Russians woke up on Monday to a changed political landscape in their country. Parties supporting President Vladimir Putin swept to victory in Sunday's election for the lower house of parliament. Two small liberal parties appear to have been shut out of parliament.
President Putin's United Russia Party and its allies will dominate the new parliament and might even reach a two-thirds majority that would allow them to rewrite Russia's constitution.
With more than 80 percent of results counted, the Communist Party's lower-house strength was cut in half.
Party leader Gennady Zyuganov quickly denounced the election as a "farce." His deputies say they will lodge a formal complaint of fraud.
Perhaps Sunday's biggest losers were two pro-Western liberal parties, which received less than the five percent minimum required to have party seats in the Duma.

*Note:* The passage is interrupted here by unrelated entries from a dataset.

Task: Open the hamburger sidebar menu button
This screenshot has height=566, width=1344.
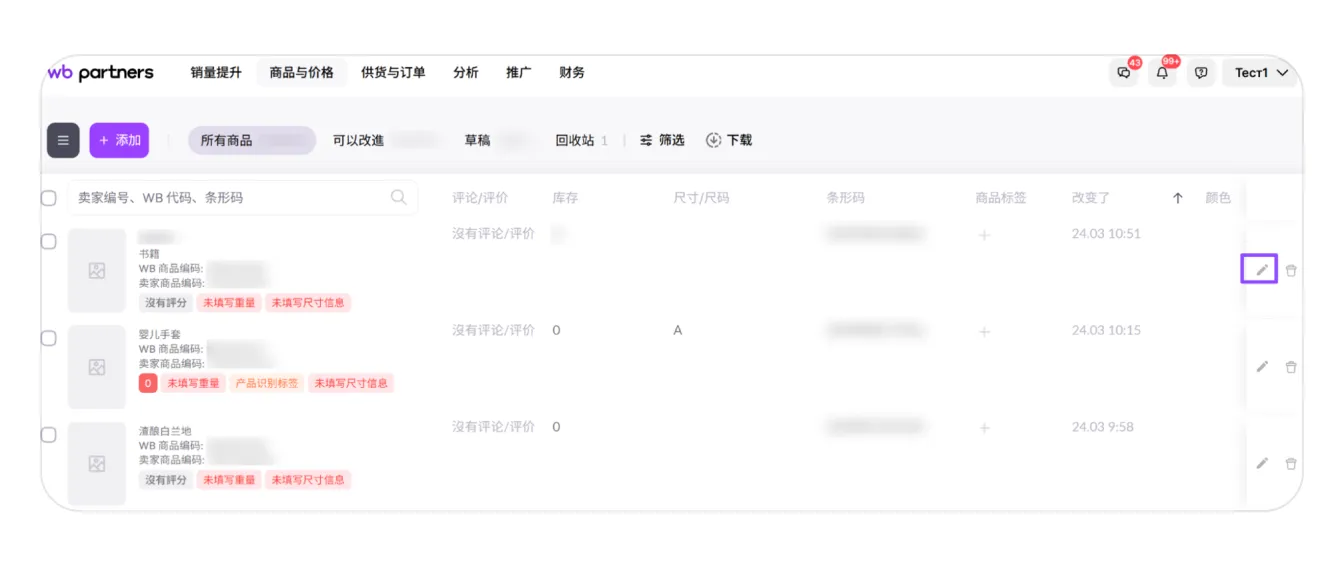Action: [63, 141]
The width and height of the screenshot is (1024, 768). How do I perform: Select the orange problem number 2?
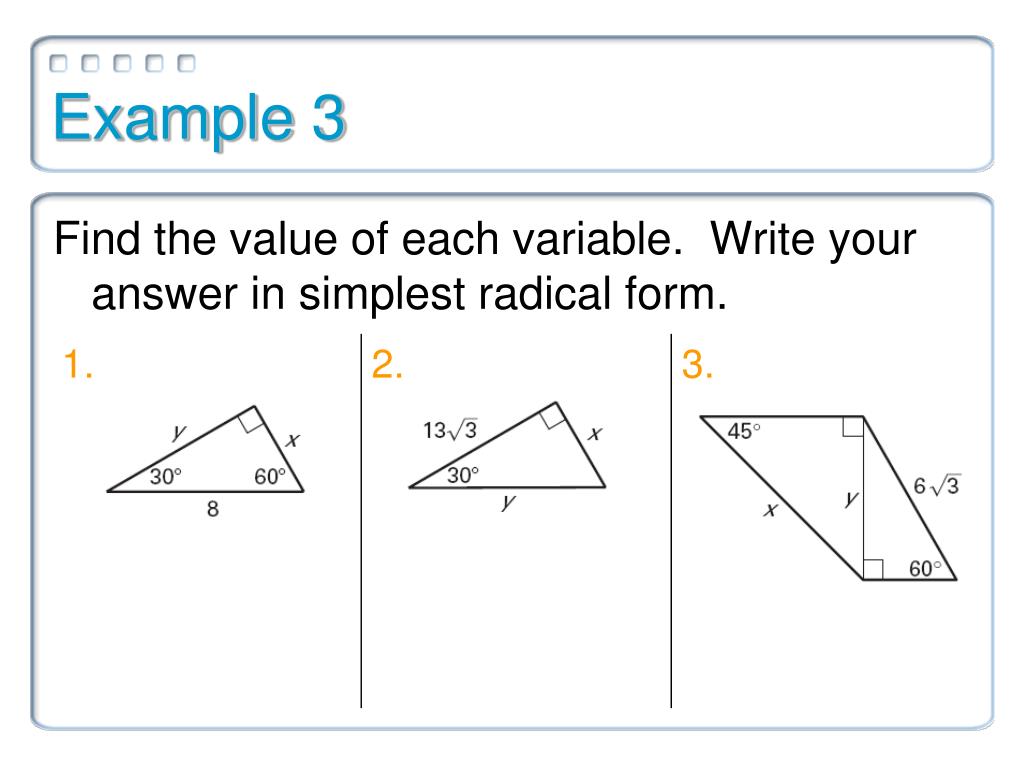387,364
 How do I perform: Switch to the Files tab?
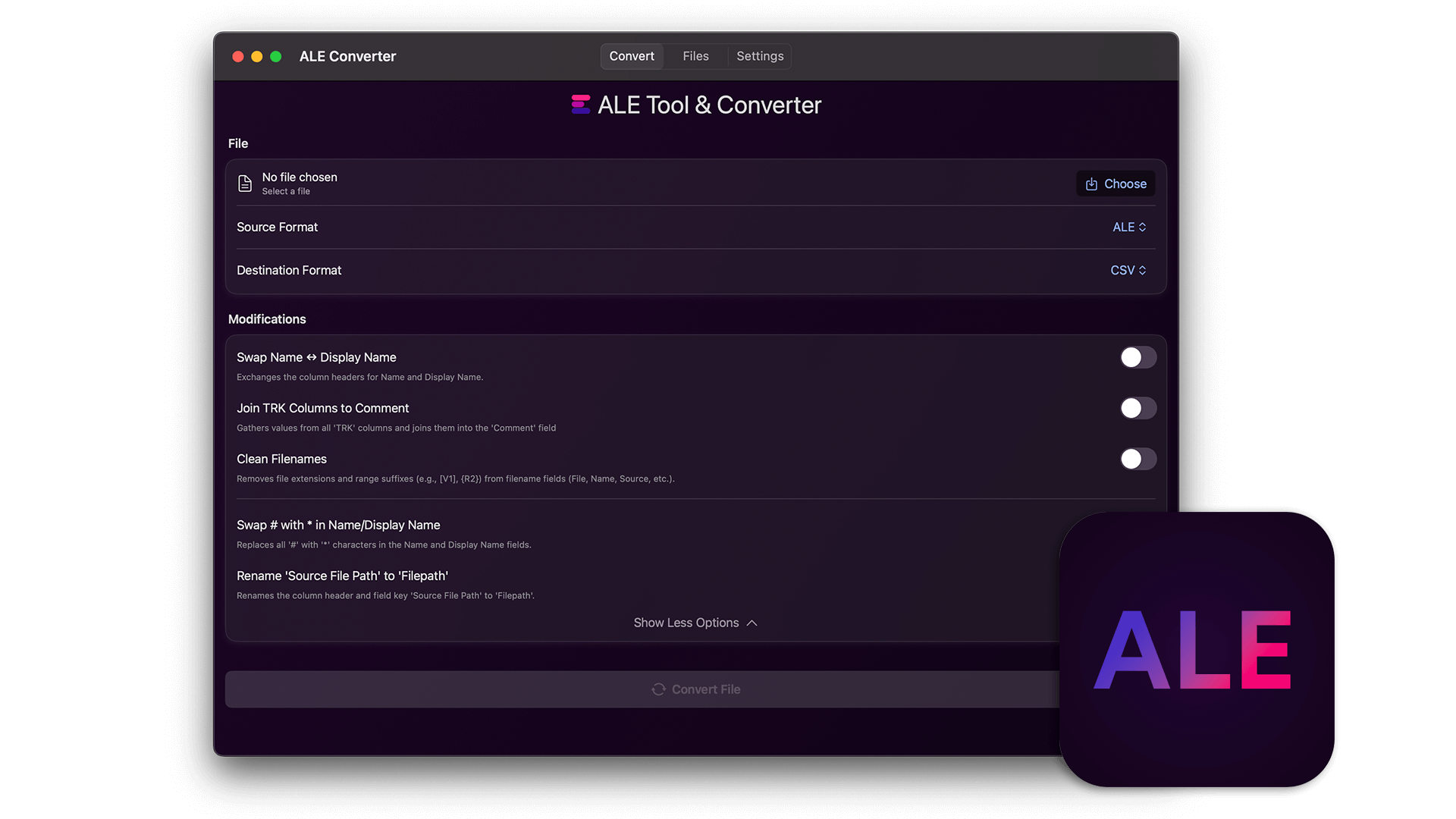click(695, 56)
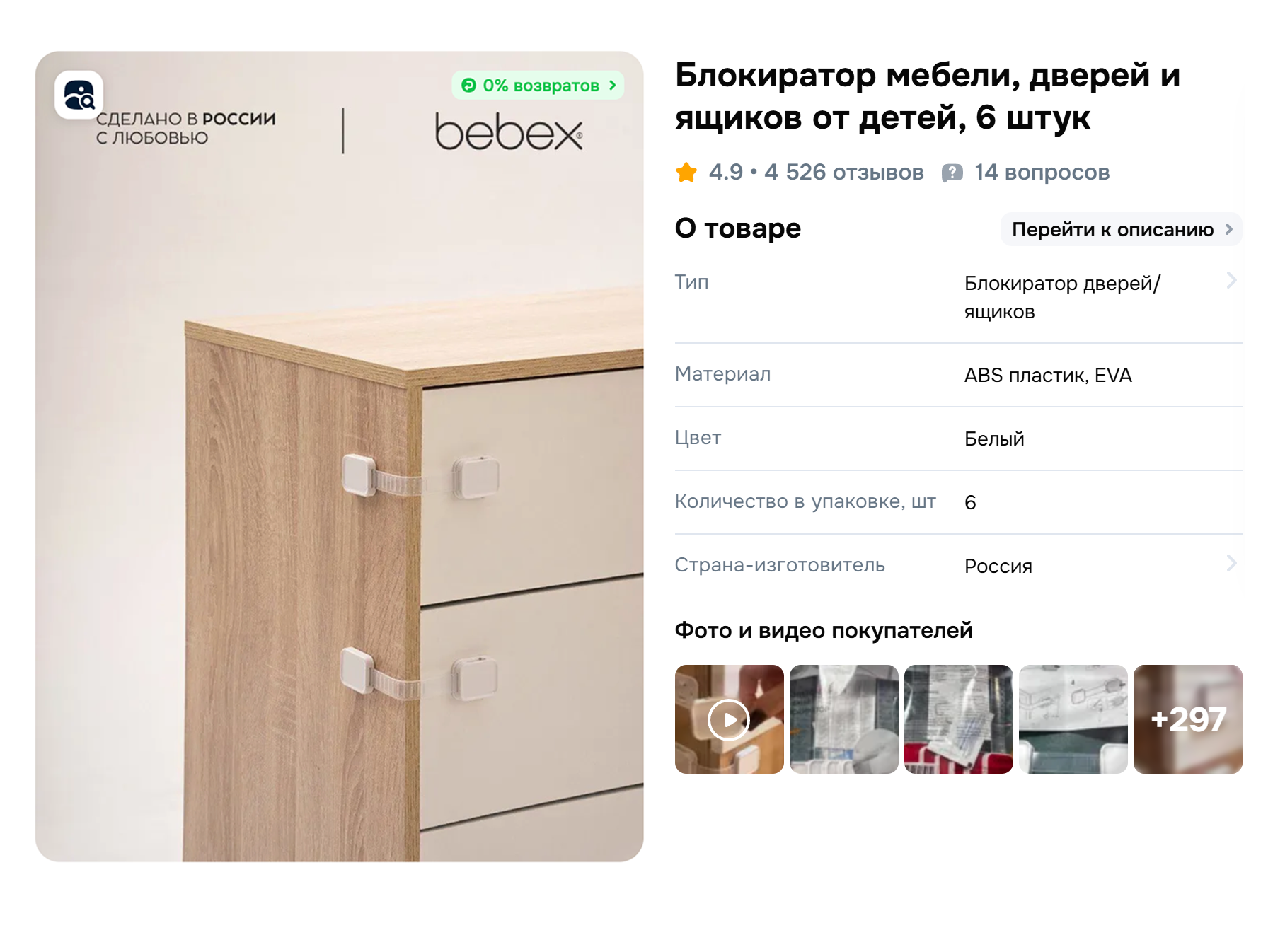Open the third customer photo with red basket

959,719
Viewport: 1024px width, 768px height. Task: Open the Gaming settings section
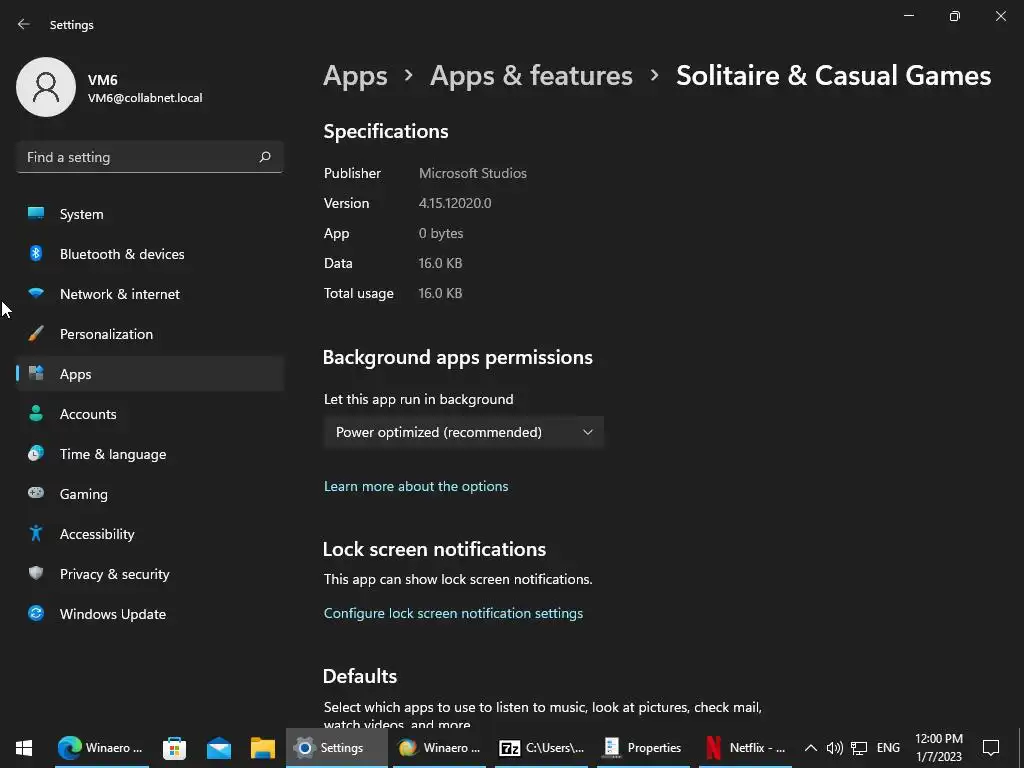(83, 494)
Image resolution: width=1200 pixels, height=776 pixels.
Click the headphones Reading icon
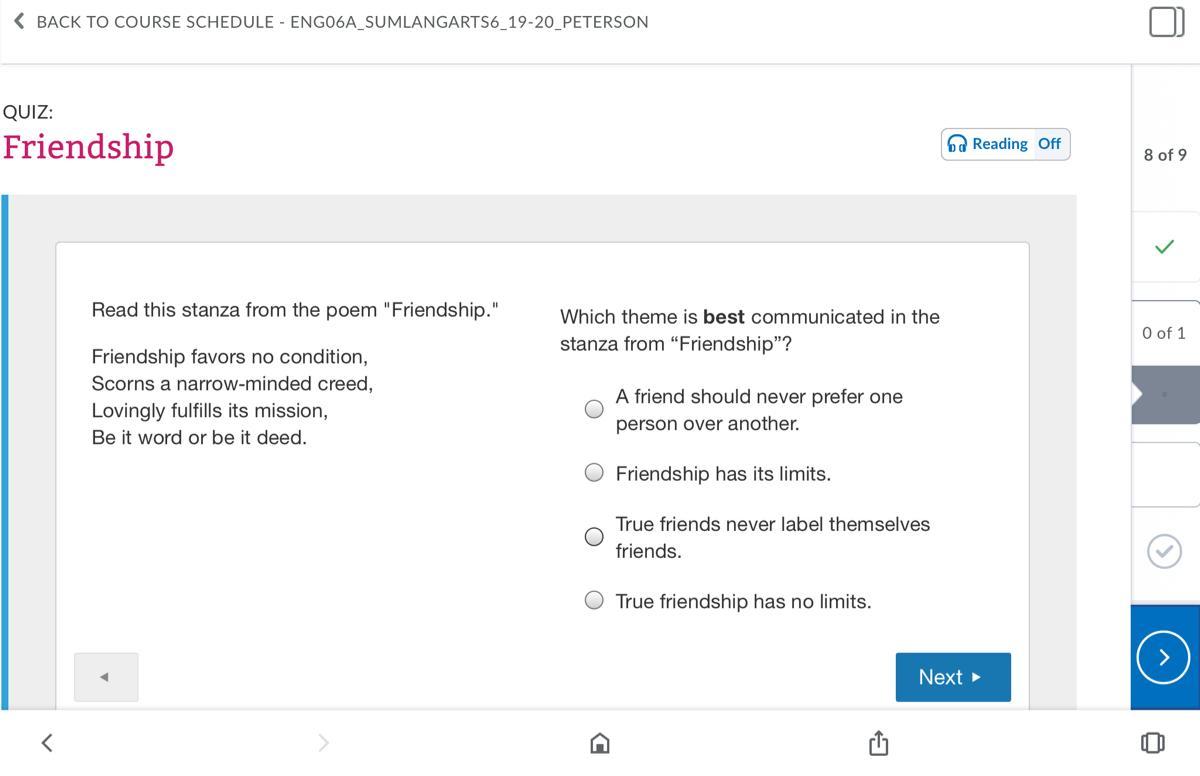pos(957,144)
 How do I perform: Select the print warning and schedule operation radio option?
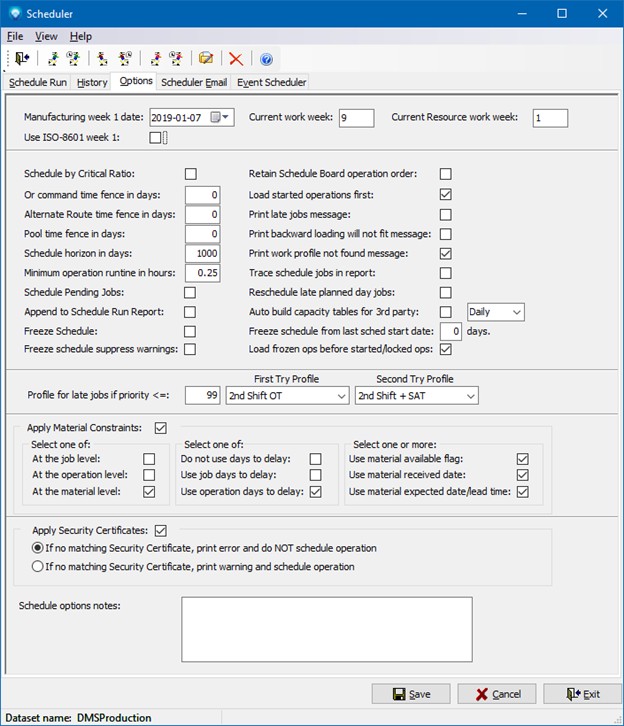[38, 566]
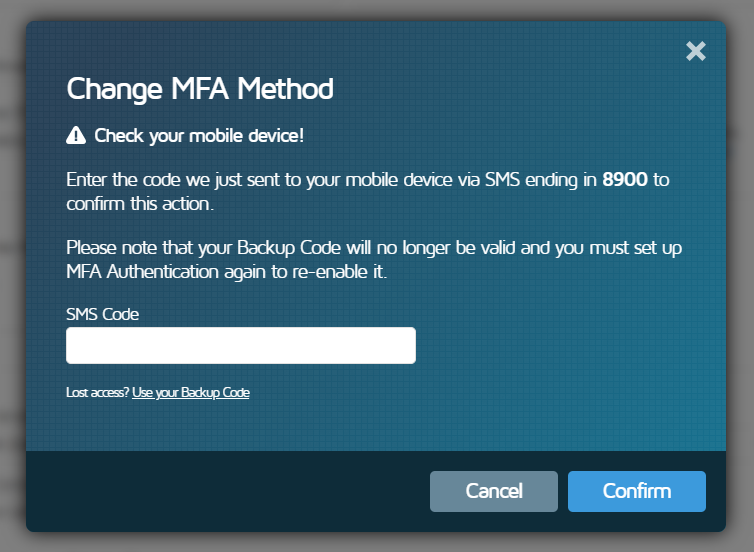
Task: Close the Change MFA Method dialog
Action: coord(696,51)
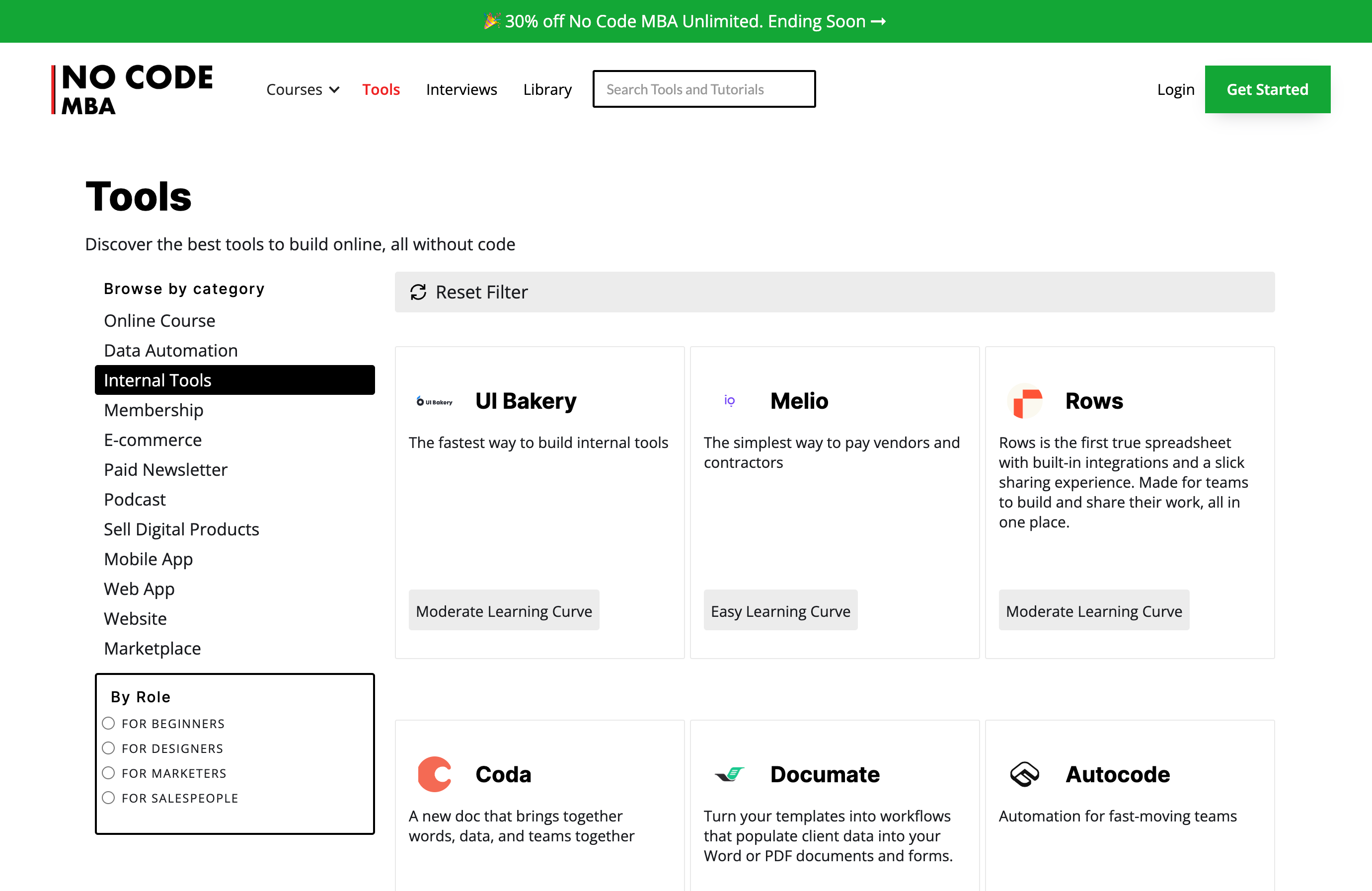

Early Monday, one party leader, Boris Nemtsov, warned that the new Duma would speak out for a police state, for limiting civil rights, and even for confrontation with the West."
The hard-line nationalist Liberal Democratic party and a new nationalist group called Motherland also did well in the election.
Many analysts say the surge in popularity for Motherland was because of open backing from the Kremlin and the means to drain support away from the Communists.
The Communists have long been the major opposition force.
The respected business newspaper Vedomosti summed up the results, declaring that Russia had become "a new country."